There is perhaps another way of looking at all of this. During the market madness of the Truss government last year, the price of UK gilts slid sharply and the pound tanked to new lows against the dollar. Events in October were clearly linked to pension-fund distress and the liquidation of derivatives positions of a magnitude great enough to force the Bank of England to intervene.
Wait a minute though. When you see an overly-indebted country with a large current-account deficit whose bond yields are rising sharply and whose currency is simultaneously falling, one is really talking about the sort of risk one normally sees in an emerging market crisis. This is particularly the case when central-bank rate hikes fails to bolster the currency. The problem overlooked in much of the analysis of the last year’s UK crisis was that there had been a crescendo of rising yields and a falling pound all year, and the Truss/Kwarteng debacle was merely the dramatic end point in which the government fell and the central bank was forced to intervene.
It may well be the case that it is the long-term outlook for the UK’s balance of trade as well as the fiscal position of the government which holds the answer to the UK housing market.
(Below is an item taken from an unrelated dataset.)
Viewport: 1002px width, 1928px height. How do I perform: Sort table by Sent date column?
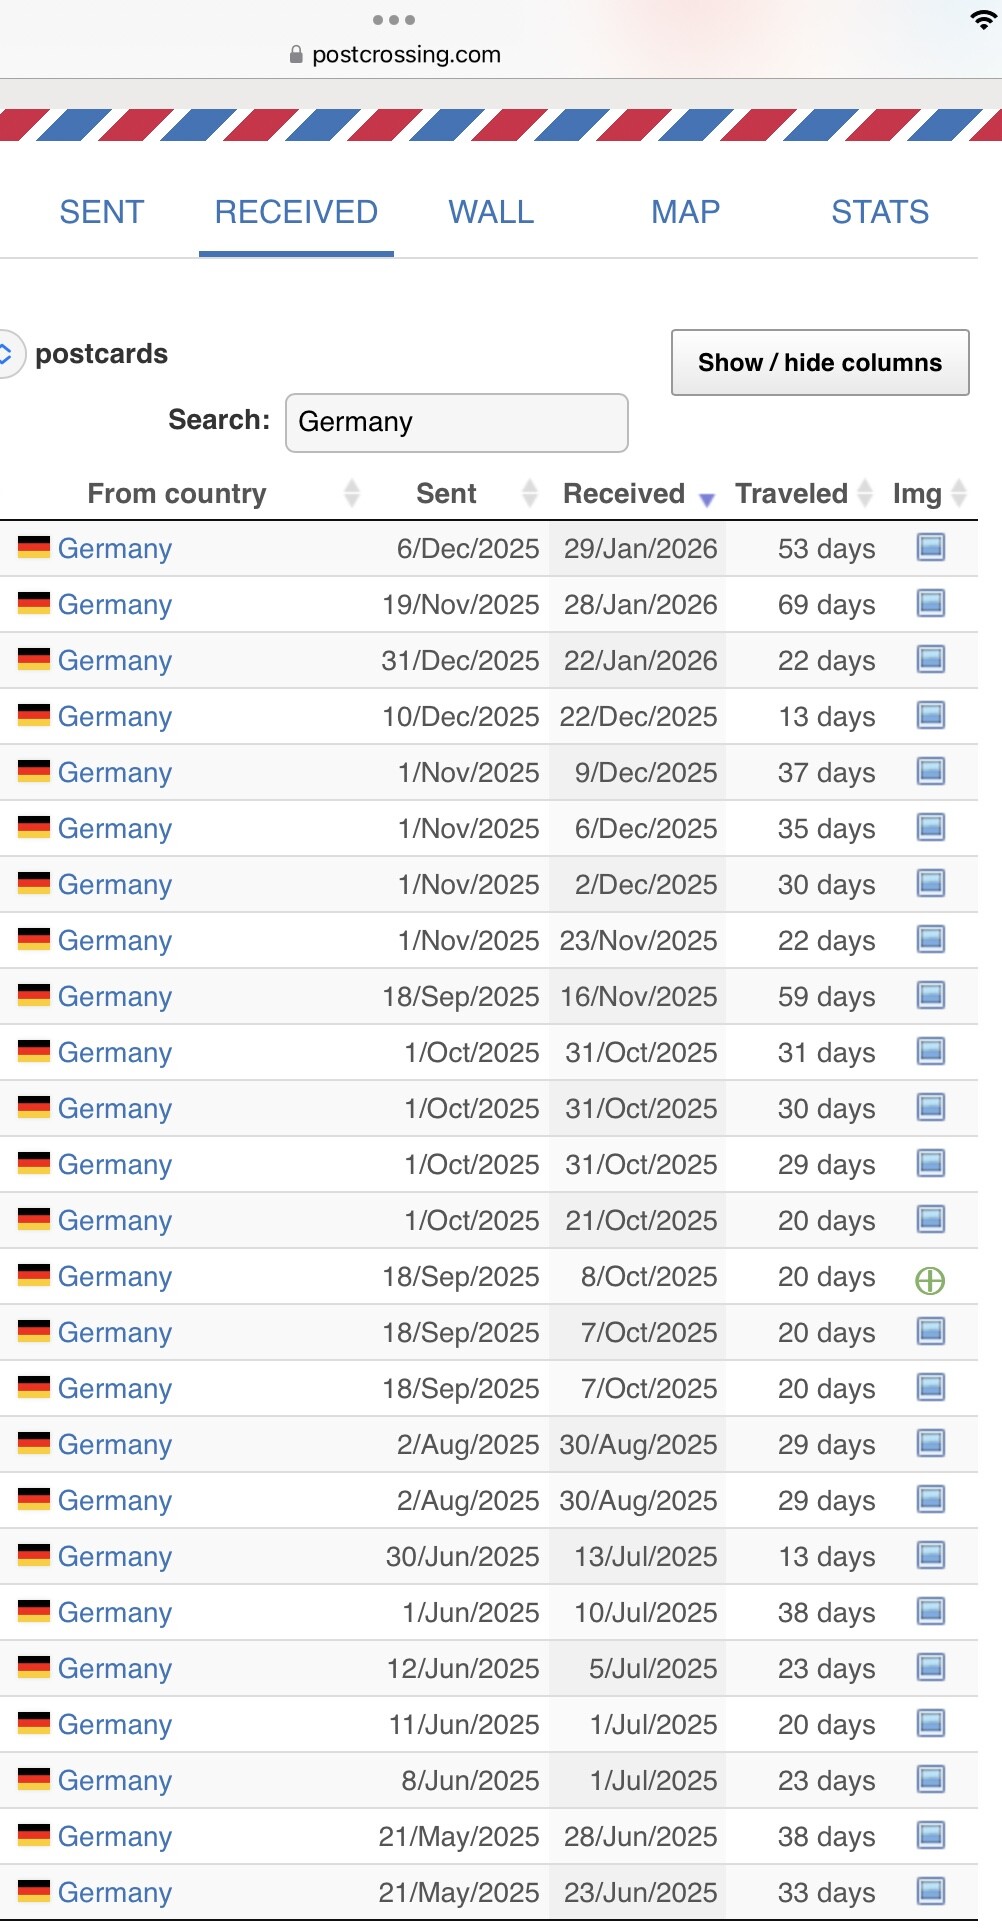pyautogui.click(x=446, y=494)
The choice between unemployment from higher interest rates to defeat inflation or backing off and allowing the currency to weaken as inflation takes hold is a very emerging-market choice that the UK faces, and in many ways it amounts to a choice between electrocuted AC or DC. Very unpleasant either way.
High property prices in the UK could be seen as the inevitable result of a large build up of debt resulting from financial deregulation, easier lending standards, and an extended period of falling interest rates due to disinflation (the result of globalisation, technological advances, savings gluts abroad and other macro inputs). Fifty years of rising house prices might seem like a fundamental shift, but even this has been driven by transitory factors such as demography (especially the impact of the baby-boomer generation) and financial reform, not least the shift from gold-backed money to a floating global currency system after 1971.
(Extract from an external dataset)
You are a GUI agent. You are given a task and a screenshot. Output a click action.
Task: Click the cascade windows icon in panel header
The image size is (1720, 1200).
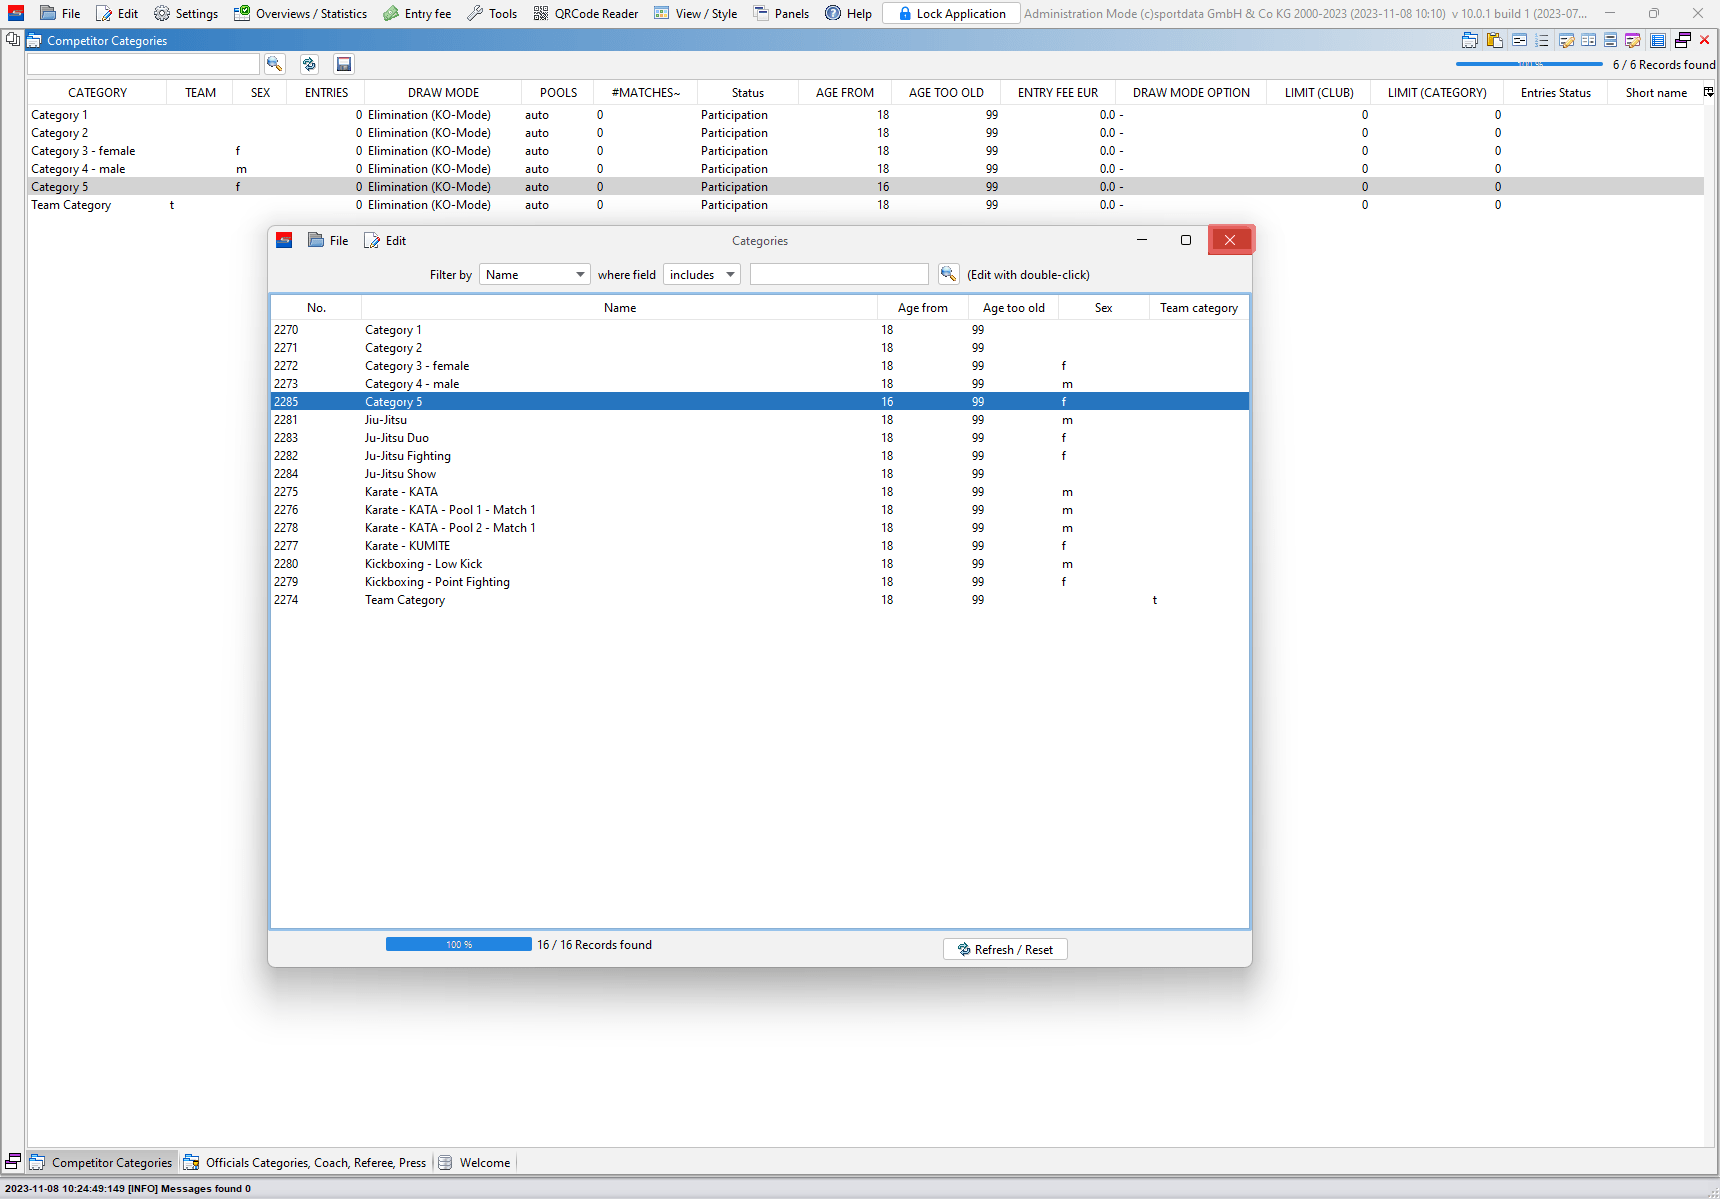coord(1683,41)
The return of inflation means the return of interest rates and as Warren Buffett once said, interest rates are the gravity of asset prices. The political pressure to avoid a housing crash will without doubt be immense, but this time around interventions (rate cuts, quantitative easing, mortgage forbearance and so forth) happening in a period of high inflation will have quite a different impact than it did in the deflationary scenario of 2008. Governments and central banks can control the price of money or the amount of money but not both, and it is in this battle that the destiny of UK household wealth and therefore the housing market will be decided.
A.E. Holmans, Housing Policy in Britain, Office of National Statistics Data, Croon Helm, 1986.